Each line from the one containing "Image resolution: width=1741" through the end of the data below is to be output verbatim, with no lines added or left out.

Stored entries
▬▬▬▬▬▬▬▬▬▬
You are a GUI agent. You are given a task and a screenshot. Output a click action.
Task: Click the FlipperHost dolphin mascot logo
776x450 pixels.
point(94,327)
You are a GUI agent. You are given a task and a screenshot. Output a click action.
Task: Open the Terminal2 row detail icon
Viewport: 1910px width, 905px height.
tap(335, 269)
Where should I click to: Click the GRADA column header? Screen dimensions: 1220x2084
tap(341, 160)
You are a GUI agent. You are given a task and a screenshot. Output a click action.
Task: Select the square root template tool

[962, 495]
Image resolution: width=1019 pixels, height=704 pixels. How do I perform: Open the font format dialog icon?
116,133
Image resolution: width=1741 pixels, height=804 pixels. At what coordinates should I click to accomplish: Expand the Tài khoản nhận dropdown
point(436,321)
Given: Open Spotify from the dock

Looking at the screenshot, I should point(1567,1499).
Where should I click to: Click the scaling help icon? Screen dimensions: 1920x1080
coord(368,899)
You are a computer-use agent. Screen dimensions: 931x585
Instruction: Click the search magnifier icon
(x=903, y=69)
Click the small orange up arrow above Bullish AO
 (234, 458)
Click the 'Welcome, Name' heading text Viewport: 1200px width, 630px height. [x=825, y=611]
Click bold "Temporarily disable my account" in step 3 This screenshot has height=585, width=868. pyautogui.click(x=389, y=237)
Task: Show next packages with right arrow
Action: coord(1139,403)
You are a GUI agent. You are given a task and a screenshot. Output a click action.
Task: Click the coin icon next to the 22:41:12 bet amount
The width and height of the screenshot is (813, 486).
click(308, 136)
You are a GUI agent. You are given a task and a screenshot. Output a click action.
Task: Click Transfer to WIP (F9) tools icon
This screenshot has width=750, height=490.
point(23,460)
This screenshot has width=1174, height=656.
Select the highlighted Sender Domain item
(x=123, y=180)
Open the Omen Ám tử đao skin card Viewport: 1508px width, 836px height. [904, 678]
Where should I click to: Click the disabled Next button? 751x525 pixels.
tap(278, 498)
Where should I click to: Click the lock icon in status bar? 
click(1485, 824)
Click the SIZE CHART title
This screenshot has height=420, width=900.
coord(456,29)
▬▬▬▬▬▬▬▬▬▬
■ WRITTEN ANSWER
Image resolution: width=1741 pixels, height=804 pixels. At what coordinates should I click to accomplish: Expand the Tài khoản nhận dropdown
point(436,321)
Given: Open Spotify from the dock

Looking at the screenshot, I should point(1567,1499).
Where should I click to: Click the scaling help icon? Screen dimensions: 1920x1080
coord(368,899)
You are a computer-use agent. Screen dimensions: 931x585
Instruction: Click the search magnifier icon
(x=903, y=69)
Click the small orange up arrow above Bullish AO
 (234, 458)
Click the 'Welcome, Name' heading text Viewport: 1200px width, 630px height. [x=825, y=611]
Click bold "Temporarily disable my account" in step 3 This screenshot has height=585, width=868. pyautogui.click(x=389, y=237)
Task: Show next packages with right arrow
Action: coord(1139,403)
You are a GUI agent. You are given a task and a screenshot. Output a click action.
Task: Click the coin icon next to the 22:41:12 bet amount
The width and height of the screenshot is (813, 486).
click(308, 136)
You are a GUI agent. You are given a task and a screenshot. Output a click action.
Task: Click Transfer to WIP (F9) tools icon
This screenshot has width=750, height=490.
point(23,460)
This screenshot has width=1174, height=656.
Select the highlighted Sender Domain item
(x=123, y=180)
Open the Omen Ám tử đao skin card Viewport: 1508px width, 836px height. [904, 678]
Where should I click to: Click the disabled Next button? 751x525 pixels.
tap(278, 498)
Where should I click to: Click the lock icon in status bar? 
click(1485, 824)
Click the SIZE CHART title
This screenshot has height=420, width=900.
coord(456,29)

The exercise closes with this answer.